Dave Samuels is the Te Tumu Whakarae mō Te Puni Kōkiri | Secretary for Māori Development at Te Puni Kōkiri.

Graduation ceremony of four service-people in military uniforms

Left: Graduating from the Ngā Ara Whakatupuranga are Warrant Officer Ngatasha Mana, RNZAF, Warrant Officer Class One Dawn Boxer (Retired), Warrant Officer Class One William ‘Billy’ Cook (Dave Samuels second from the left).

He knew that NZDF had the right people because Dave is a veteran. Following his Dad, Dave joined the Royal New Zealand Infantry Regiment (RNZIR) in 1978 as a Rifleman. First posted to the 2nd/1st Battalion RNZIR and then to the 1st Battalion RNZIR in Singapore.

In 1983 Dave was selected for officer training and graduated as a Second Lieutenant.

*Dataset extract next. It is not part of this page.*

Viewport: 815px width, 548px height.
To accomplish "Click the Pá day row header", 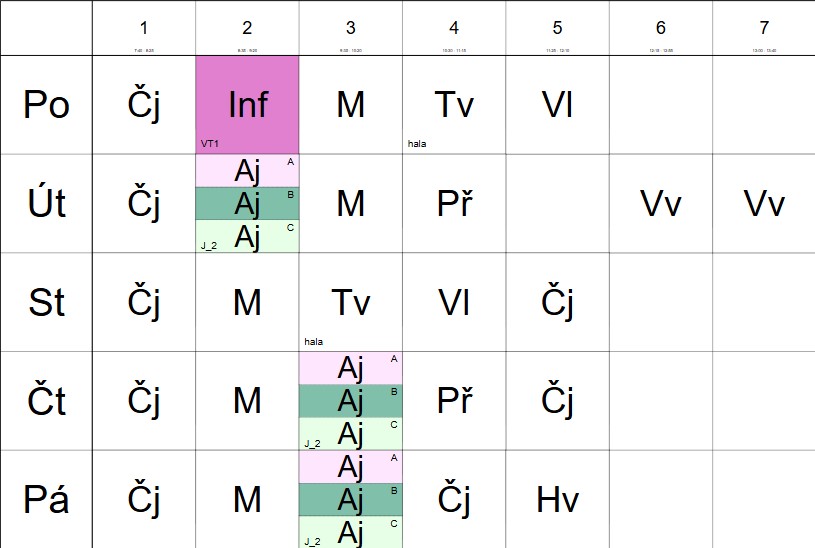I will [x=46, y=499].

From 1985 to 2003 he held a range of command and operational appointments. He was in Singapore and Malaysia and saw operational service in the Sinai, Bougainville, and with the United Nations in Lebanon, Syria, and East Timor.

He transferred to the Royal New Zealand Air Force in 2003, then retired from the Defence Force in June 2004 after twenty-six years of service.

Since 2004 Dave has had policy and leadership roles at the Department of Corrections, the Ministry for Primary Industries and the Ministry of Foreign Affairs and Trade. He took up the role as the Secretary for Māori Development in 2019.

He believes that veterans have the values, skills and experience that would be valuable in the public service. The first is a commitment to service.

“Veterans have a strong sense of service” that has similarities to the “spirit of service” ethos we adopt in the public service, a commitment to make our country, our whānau, and our communities a better place.”

“They also have leadership skills. Leading in the forces is much more than the common perception of just pulling rank, those leadership skills are taught and then practised.”

“The other skill that served me well in my career, and that veterans will be familiar with, is situational awareness. It is the appraisal and understanding of a situation and the context in which you are working. Very valuable in the field on operations, but also in the public service, understanding the context in which you are working helps you to get things done and bring people with you.”

Dave’s thoughts about what veterans could bring to the public service, echo his own service experience and that of many veterans.

“These are the values and skills for nation-building. This is what New Zealand forces have done offshore in Afghanistan, Somalia, Iraq, Bougainville, East Timor and more recently in New Zealand.”

“It's an opportunity for people who have spent a lifetime in the NZ Defence Force to return to their people to continue to serve and help build a nation.”